Early life and career
Chapman obtained a Bachelor of Arts in Economics from the University of North Carolina at Chapel Hill in 1966 and a Master of Business Administration from Columbia Business School in 1969.  Chapman struggled with dyslexia in high school. His athletic skills, not his grades, brought him to UNC with a football scholarship. Once here, he discovered he could compete as a scholar, too. 

Following graduation from business school, he joined Kidder, Peabody, & Co.  There, he founded the Financial Futures Department and co-founded the High-Yield Bond and Merchant Banking Group.  
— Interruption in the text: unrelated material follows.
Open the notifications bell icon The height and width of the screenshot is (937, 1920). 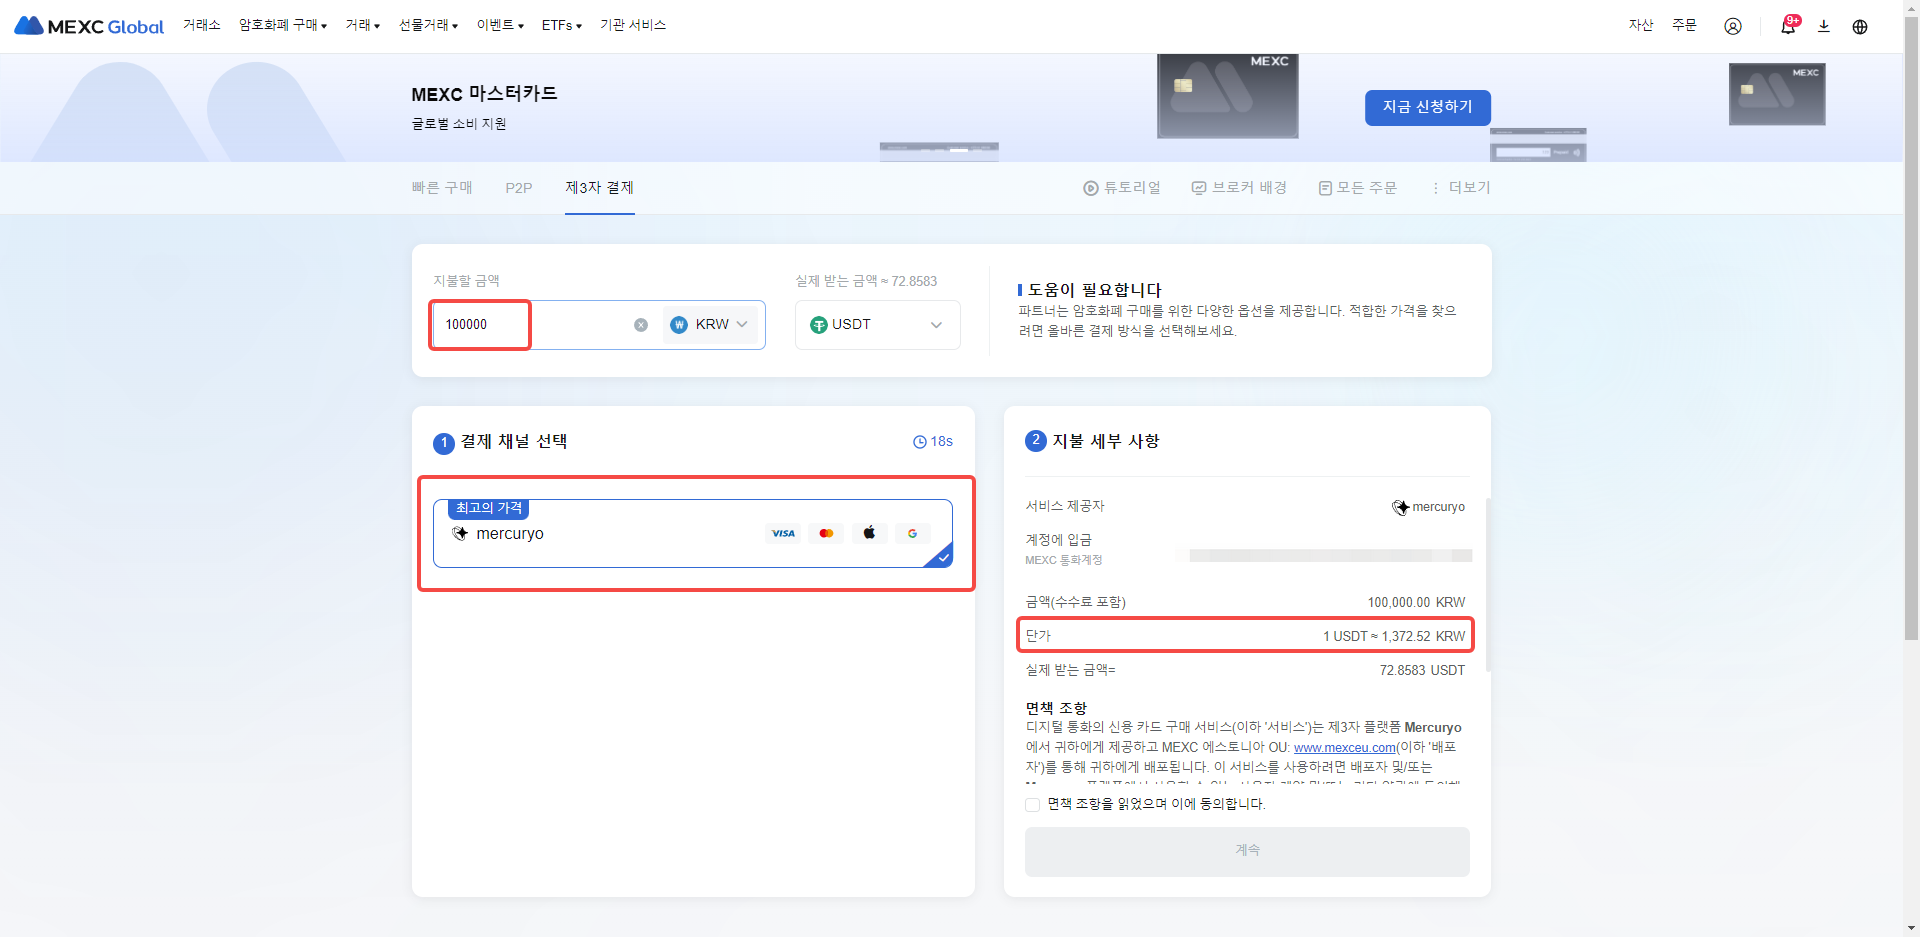point(1787,26)
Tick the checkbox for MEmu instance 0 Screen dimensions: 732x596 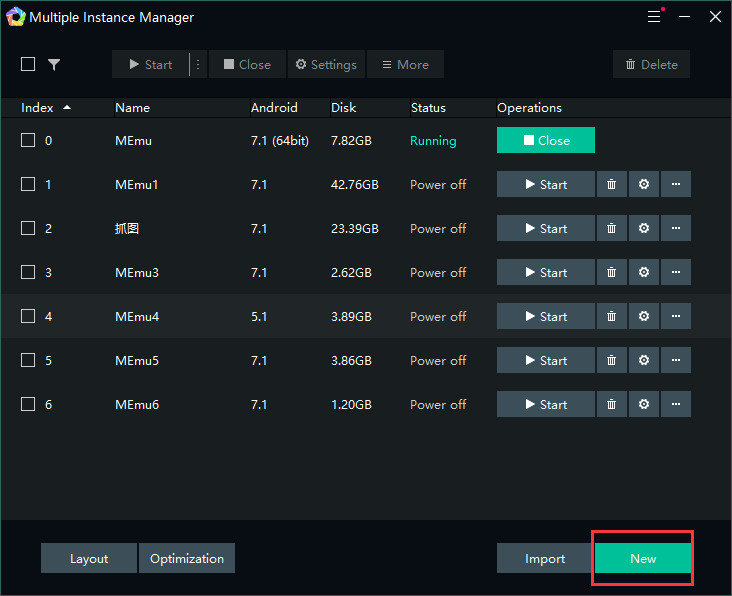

In 1987 he was elected as the President and CEO of Kidder, Peabody & Co., the investment banking and broker-dealer subsidiary of the parent, Kidder, Peabody Group, Inc.  At the same time, he was also elected as President and Chief Operating Officer of the parent company. He currently owns many properties and companies throughout the United States, including the Brooks Lake Lodge, Snow King and Spa in Jackson Hole, Wyoming.
In 1989, he joined Nomura Securities, where he served as the Chairman of Nomura Holding America Inc., Managing Director of the Nomura Securities Co., Ltd., and Chairman of Nomura Europe Holding plc.

Philanthropy
Chapman donated $5 million to the University of North Carolina at Chapel Hill to build a new building, which was named Chapman Hall in his honor.

References

Columbia Business School alumni
Living people
University of North Carolina at Chapel Hill alumni
American chief executives of financial services companies
Year of birth missing (living people)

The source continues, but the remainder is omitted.